Por Daria Sito-Sucic
SARAJEVO (Reuters) - Maria Rosa Mayer Muños e seu marido Ludwig Gisch eram um casal argentino que vivia na capital eslovena desde 2017, cada um dirigindo uma empresa e levando uma vida tranquila em um pacato bairro com seus dois filhos.
Isso acabou se revelando uma fachada completa, exposta quando a polícia secreta invadiu sua casa em Liubliana no início de dezembro de 2022 e deteve a dupla, identificando-os como agentes adormecidos russos Artyom Dultsev e Anna Dultseva.
A Agência de Segurança e Inteligência da Eslovênia os encontrou com base em uma dica de uma agência de inteligência estrangeira, disse nesta sexta-feira Vojko Volk, secretário de Estado do gabinete do primeiro-ministro. Ele não especificou de qual país era a agência.
A dupla passou quase 20 meses detida.
Em um julgamento secreto organizado às pressas na quarta-feira, um tribunal esloveno condenou os Dultsevs a um ano e sete meses de prisão após eles se declararem culpados de acusações de espionagem e uso de identidades falsas.
A dupla já havia cumprido a pena e, portanto, seria deportada e proibida de entrar na Eslovênia por cinco anos, informou o tribunal distrital de Ljubljana em seu site. O tribunal não informou quando os dois russos seriam deportados.
No dia seguinte, tudo ficou claro.
Na quinta-feira, os Dultsevs e seus filhos foram levados de avião para Moscou como parte da maior troca de prisioneiros ocidentais e russos desde a Guerra Fria.
Eles foram recebidos pelo presidente Vladimir Putin, que abraçou calorosamente Dultseva e a presenteou com flores.
O primeiro-ministro esloveno Robert Golob estava orgulhoso de seu país de cerca de 2 milhões de habitantes ter participado da troca, dizendo em uma coletiva de imprensa em Ljubljana na sexta-feira:
"A Eslovênia prosperou em tempos históricos. Com isso, a Eslovênia provou mais uma vez que o poder que temos no cenário internacional é significativamente maior do que o nosso tamanho."
A confiança entre os líderes é crucial em situações tão secretas, disse Golob, acrescentando que o presidente dos EUA, Joseph Biden, ligou na quinta-feira para agradecer pessoalmente a ele e à nação eslovena "por essa contribuição fundamental para salvar vidas inocentes das prisões russas".
PRIMEIRAS CONVERSAS SECRETAS COM A RÚSSIA
Volk disse que as conversas sobre a possibilidade de os espiões integrarem um intercâmbio começaram logo após a prisão deles.

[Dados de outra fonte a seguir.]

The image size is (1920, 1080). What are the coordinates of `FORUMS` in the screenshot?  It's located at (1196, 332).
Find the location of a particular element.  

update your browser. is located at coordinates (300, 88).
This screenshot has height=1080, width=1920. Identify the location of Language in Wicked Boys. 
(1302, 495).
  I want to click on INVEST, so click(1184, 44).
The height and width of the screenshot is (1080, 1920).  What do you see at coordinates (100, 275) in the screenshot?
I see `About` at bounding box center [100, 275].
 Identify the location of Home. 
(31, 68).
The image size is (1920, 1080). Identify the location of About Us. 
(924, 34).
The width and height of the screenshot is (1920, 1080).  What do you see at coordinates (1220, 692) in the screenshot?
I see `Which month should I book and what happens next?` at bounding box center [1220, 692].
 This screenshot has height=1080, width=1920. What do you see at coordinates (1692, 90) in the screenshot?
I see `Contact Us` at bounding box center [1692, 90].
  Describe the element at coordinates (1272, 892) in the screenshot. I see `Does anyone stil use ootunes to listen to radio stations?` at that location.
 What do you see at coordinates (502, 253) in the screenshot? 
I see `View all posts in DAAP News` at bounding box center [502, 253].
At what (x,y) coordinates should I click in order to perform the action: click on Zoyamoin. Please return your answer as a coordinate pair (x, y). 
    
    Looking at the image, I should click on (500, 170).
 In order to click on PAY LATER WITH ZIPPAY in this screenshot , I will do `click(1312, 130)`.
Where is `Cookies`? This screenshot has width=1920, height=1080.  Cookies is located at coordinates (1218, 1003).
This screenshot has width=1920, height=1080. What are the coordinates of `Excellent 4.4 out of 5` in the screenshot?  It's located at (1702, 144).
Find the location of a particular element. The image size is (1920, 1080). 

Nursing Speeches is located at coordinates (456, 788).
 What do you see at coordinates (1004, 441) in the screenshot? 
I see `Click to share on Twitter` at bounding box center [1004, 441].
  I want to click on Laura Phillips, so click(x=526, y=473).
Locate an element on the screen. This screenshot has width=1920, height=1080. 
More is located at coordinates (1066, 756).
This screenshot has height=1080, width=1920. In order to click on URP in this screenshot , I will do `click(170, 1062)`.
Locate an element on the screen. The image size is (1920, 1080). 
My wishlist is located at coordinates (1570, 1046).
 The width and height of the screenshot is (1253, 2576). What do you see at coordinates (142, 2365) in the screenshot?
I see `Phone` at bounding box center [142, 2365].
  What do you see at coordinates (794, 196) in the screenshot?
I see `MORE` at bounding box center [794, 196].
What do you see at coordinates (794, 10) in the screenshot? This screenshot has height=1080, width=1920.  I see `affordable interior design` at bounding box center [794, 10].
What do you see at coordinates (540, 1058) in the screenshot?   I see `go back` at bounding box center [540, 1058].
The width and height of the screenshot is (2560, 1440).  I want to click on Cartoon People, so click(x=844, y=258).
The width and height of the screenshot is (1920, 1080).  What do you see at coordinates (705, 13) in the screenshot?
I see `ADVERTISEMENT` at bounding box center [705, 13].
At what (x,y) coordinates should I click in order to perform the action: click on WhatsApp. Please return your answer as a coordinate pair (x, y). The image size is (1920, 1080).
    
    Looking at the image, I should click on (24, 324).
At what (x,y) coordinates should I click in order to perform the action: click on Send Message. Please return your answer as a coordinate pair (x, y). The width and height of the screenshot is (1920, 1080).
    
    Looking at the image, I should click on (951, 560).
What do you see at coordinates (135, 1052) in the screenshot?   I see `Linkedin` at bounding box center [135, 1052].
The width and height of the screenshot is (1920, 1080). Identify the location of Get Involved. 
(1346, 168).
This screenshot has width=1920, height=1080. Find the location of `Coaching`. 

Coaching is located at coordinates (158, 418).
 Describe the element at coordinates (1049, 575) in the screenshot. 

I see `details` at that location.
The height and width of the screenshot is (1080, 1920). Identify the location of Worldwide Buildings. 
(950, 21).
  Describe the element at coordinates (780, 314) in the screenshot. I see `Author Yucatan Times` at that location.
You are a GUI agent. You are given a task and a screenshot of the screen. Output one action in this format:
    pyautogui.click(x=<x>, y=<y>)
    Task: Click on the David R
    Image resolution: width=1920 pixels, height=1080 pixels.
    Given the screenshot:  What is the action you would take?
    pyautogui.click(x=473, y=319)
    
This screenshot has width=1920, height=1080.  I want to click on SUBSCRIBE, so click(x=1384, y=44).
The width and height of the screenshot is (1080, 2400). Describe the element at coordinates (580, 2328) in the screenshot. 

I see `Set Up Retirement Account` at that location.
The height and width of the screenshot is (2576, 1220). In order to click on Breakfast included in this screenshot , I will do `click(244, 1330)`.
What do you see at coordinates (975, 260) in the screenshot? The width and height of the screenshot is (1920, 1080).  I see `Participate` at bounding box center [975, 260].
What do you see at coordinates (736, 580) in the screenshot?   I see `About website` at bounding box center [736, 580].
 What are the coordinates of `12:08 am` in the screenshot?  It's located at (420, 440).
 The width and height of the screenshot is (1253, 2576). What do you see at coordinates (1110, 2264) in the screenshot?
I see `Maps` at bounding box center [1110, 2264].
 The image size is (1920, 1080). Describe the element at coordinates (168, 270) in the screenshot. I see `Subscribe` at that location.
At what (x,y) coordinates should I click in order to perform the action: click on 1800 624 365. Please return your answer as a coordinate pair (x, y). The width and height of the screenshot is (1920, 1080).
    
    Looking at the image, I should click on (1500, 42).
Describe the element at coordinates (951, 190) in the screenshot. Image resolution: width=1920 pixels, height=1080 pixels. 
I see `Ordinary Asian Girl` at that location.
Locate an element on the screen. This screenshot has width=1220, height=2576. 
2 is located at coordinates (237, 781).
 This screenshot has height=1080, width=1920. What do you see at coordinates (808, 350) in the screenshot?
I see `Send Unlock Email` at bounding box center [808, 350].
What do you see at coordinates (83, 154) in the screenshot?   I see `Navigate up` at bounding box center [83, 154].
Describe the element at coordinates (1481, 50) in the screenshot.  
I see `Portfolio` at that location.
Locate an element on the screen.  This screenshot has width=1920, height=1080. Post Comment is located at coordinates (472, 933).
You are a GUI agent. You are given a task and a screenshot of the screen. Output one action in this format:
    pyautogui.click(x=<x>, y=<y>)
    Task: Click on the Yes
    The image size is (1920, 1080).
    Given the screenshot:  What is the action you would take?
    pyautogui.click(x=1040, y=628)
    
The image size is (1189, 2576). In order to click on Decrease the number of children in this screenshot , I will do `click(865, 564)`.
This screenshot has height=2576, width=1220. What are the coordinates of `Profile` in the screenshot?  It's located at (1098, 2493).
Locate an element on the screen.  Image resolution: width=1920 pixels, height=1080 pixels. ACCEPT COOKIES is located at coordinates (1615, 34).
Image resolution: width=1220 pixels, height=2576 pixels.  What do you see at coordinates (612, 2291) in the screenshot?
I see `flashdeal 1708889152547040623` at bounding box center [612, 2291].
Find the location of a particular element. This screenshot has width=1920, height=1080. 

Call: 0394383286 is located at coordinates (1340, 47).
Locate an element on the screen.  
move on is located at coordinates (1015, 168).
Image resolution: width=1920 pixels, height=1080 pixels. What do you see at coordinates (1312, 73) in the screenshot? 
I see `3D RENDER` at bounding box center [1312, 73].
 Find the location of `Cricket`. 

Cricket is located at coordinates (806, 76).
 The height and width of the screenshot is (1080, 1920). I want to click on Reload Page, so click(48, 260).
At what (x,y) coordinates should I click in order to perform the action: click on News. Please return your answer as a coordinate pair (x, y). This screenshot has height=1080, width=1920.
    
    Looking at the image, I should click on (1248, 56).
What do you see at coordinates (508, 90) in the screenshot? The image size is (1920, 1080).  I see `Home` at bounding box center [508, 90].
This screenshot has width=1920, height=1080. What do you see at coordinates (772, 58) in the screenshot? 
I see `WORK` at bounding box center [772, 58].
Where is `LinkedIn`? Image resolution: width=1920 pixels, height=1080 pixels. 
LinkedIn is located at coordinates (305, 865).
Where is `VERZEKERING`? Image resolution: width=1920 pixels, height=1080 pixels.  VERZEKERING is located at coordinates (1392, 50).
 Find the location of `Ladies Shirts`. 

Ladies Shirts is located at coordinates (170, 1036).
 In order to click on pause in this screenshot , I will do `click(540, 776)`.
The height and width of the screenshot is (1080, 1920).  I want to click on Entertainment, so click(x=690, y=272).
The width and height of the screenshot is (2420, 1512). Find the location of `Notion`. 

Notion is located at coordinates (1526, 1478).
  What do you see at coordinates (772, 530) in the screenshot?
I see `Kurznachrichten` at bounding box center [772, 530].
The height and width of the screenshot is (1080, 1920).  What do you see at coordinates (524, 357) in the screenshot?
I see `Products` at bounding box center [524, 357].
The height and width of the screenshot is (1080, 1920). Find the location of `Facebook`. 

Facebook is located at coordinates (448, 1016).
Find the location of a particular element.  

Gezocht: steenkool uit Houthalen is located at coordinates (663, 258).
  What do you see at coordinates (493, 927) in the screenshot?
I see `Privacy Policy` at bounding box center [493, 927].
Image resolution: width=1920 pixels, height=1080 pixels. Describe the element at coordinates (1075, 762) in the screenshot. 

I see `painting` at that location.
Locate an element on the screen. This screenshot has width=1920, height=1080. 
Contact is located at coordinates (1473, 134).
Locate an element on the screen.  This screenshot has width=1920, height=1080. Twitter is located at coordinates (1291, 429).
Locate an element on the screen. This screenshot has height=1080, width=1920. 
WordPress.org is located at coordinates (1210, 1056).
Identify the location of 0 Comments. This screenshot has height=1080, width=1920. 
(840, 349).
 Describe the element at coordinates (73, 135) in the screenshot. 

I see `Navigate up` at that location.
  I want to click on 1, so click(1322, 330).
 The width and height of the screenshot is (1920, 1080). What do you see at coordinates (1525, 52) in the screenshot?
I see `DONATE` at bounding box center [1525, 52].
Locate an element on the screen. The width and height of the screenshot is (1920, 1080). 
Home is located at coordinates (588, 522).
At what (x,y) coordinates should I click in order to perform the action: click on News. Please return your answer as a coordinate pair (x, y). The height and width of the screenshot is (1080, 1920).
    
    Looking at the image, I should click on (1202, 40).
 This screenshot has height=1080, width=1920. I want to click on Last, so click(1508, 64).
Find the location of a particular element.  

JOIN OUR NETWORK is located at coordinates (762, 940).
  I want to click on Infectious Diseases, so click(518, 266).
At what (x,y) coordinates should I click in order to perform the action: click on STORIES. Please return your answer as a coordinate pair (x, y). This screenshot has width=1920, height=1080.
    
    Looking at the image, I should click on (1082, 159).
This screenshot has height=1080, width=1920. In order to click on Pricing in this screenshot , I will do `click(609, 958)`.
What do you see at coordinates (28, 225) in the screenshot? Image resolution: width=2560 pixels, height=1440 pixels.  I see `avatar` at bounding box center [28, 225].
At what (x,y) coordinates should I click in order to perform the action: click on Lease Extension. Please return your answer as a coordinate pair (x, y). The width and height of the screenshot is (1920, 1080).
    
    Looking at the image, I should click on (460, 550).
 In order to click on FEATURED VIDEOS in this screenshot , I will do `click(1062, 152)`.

"Durante um ano, as conversas sobre isso foram mantidas com o lado russo em total sigilo", disse ele a jornalistas.
Conversas sobre a troca de prisioneiros, nas quais a Alemanha também seria incluída, também foram mantidas com a vice-presidente dos EUA, Kamala Harris, nos bastidores da Conferência de Segurança de Munique, em fevereiro, disse Volk.
Os Dultsevs têm uma menina e um menino de 11 e 8 anos, segundo a mídia eslovena.
Os pais levaram sua vida dupla de forma tão completa que as crianças souberam que eram russas somente após a decolagem do voo, não falavam russo e não sabiam quem era Putin, disse o Kremlin nesta sexta-feira.
"É assim que os 'ilegais' trabalham. Eles fazem tais sacrifícios por dedicação ao seu trabalho", disse o porta-voz do Kremlin, Dmitry Peskov, a jornalistas.
As crianças foram colocadas em um orfanato após a detenção de seus pais, mas continuaram a frequentar uma escola internacional em Ljubljana, de acordo com relatos da mídia eslovena.
A Agência de Segurança e Inteligência da Eslovênia descreveu em documentos como os chamados "ilegais" são na verdade espiões que primeiro treinam por anos em sua terra natal, depois deixam a Rússia e abandonam o contato com familiares para que nada os conecte à Rússia.